We make visual judgments about a chest of drawers or table from across the room. Often our impressions are about how the object relates to the space it sits in. We find that our visual judgment is often influenced by sunlight streaming through a nearby window and how the surfaces reflect that light. Feedback we get from a distance tells us how the object relates with its surroundings. Furniture has always been strongly linked to architecture – how it relates to its surroundings ties into that.

Up Close & Physical

Our sense of touch is a different animal. It’s always a close-up encounter. It differs from visual judgments because we are not comparing how the piece interacts with its surroundings, we are responding to how the piece interacts with our bodies. We are taking in some complex and sophisticated signals through the nerves in our fingers, which often strike a chord inside us that is difficult to explain. Why does a wooden handle seem friendlier to our grip than an injection-molded plastic handle? The latter feels hollow and dead.

From our earliest moments our fingers help us understand and relate to our world. It’s a subjective thing, but like our sense of hearing there are some universals that we connect with. With hearing we may have a wide range of preferences, but universally we tend to connect more with a songbird than a sound of a dentist’s drill or a jackhammer. With our sense of touch we also have a wide range of shapes and textures we connect with – and we typically connect more with curves than sharp corners and ragged edges.

Shapes

The mouse that roars. The small carved details on this chair arm speak louder than their size would suggest.

Designers have long recognized this powerful connection and, despite our advances in technology, it’s still a force to be reckoned with. I once spoke with an engineer from Kodak who spent decades working on designs for hand-held cameras. He joked that the overarching goal was always to design a camera shape that felt like a bar of soap.

Think about it. Look at many of the small technical items meant to interact with your hands, like the mouse you use with your computer. It’s just a plastic bar of soap. That shape is telling us something just like a smooth stone that found its way into a child’s pocket. We respond profoundly to curved surfaces that our hands can explore and connect with. Whether it’s the arch on the back of an old wooden scoop or the gentle curved termination on the arm of a chair, our hands send us messages that make us smile inside.

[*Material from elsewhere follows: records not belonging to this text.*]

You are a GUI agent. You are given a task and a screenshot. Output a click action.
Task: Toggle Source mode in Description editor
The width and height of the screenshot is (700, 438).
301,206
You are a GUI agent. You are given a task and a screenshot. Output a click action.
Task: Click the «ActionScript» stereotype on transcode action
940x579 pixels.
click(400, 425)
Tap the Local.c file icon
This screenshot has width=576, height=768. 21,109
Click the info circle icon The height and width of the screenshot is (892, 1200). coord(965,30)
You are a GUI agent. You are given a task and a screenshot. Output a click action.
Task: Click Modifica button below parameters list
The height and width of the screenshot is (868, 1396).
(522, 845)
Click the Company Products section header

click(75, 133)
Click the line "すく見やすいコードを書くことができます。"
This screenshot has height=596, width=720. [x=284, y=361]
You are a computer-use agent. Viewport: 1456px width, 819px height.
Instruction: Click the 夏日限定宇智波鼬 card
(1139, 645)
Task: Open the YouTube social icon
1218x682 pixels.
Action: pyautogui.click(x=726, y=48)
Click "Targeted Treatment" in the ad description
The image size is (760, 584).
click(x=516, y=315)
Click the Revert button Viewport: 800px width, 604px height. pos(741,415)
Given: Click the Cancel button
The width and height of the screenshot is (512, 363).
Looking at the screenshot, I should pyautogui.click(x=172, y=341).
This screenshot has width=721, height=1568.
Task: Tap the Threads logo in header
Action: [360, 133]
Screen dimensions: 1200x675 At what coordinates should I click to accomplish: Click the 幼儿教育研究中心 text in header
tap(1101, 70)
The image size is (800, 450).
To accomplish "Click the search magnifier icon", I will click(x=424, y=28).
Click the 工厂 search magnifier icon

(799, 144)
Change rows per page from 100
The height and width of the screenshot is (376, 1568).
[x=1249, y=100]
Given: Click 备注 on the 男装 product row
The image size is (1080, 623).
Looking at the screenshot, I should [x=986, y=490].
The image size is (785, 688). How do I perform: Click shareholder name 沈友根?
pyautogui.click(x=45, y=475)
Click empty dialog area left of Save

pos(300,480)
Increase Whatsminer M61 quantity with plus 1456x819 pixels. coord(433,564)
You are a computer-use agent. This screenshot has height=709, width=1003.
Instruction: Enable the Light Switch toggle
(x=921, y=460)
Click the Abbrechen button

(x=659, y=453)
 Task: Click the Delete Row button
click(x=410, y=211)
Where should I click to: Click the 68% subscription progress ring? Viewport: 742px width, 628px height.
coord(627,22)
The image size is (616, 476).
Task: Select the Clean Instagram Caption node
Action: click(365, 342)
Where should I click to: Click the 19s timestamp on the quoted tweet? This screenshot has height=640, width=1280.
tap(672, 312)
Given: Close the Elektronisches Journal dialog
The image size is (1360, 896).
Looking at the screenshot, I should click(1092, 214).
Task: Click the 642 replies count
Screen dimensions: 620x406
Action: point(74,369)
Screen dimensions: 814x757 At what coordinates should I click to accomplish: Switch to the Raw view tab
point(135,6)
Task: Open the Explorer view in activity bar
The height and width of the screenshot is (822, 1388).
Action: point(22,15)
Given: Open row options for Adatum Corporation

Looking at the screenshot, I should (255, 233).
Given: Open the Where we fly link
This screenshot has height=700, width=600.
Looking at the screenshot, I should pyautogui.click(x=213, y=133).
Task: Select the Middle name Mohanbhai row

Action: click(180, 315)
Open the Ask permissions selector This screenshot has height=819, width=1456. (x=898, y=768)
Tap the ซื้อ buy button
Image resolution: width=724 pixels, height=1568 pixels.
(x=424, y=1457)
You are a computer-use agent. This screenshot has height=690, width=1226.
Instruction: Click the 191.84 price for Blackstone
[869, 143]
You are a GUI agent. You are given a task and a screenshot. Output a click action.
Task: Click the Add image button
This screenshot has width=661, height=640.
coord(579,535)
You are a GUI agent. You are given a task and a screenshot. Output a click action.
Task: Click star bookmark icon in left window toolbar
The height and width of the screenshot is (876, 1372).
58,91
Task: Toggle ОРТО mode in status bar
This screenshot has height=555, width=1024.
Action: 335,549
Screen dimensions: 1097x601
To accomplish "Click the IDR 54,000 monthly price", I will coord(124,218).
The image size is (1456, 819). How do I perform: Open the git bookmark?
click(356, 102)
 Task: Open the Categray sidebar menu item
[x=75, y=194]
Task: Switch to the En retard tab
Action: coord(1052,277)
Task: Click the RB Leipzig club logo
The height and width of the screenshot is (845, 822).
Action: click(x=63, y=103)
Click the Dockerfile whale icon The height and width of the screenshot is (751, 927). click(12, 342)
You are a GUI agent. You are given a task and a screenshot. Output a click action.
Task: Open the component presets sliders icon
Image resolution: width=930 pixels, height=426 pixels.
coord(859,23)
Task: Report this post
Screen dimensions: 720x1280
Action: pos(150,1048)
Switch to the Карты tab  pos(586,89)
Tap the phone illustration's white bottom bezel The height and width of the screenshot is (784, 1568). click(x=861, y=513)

I know that when I pick up a bowl and feel the curves on the inside of the vessel, if the curve feels like something that I scooped out with my bare hand, a little music goes off in my head and I find that I connect with it. The same goes for the curves on the outer surface. Sometimes the shape of a bowl or turned vessel feels like it’s embracing my hands, not the other way around. I try to forget about what my head is saying and listen to what my hands are telling me.

See With Your Hands

The handle challenge. In a blind test, for which would our hand vote – the carved wooden handle on this antique wooden plane or the plastic tote on this modern hand tool (below)?

If you have read this column for any length of time you know that I’m always challenging you to open your eyes to see deeply. Whether it’s with a sketchbook or camera, or exploring with a pair of dividers, I’m always encouraging you with methods to gain fresh insight.

Here’s another way to broaden your horizon. Use your sense of touch to deliberately train your inner eye. Don’t be embarrassed to close your eyes and use your hands to make mental notes about the shape of a drawer pull or the edge of a chair’s back splat. Use your fingers to compare. Take note of transitions that feel delicious compared to ones that seem mechanical and dead.

The right curve. Are my hands holding this hewn bowl or are the curves on this bowl embracing my hands?

You probably already do this without thinking – but try to slow down and do it deliberately, paying attention to what your hands are telling you. Just make sure that drawer pull doesn’t end up in your pants pocket, rattling around in the washing machine.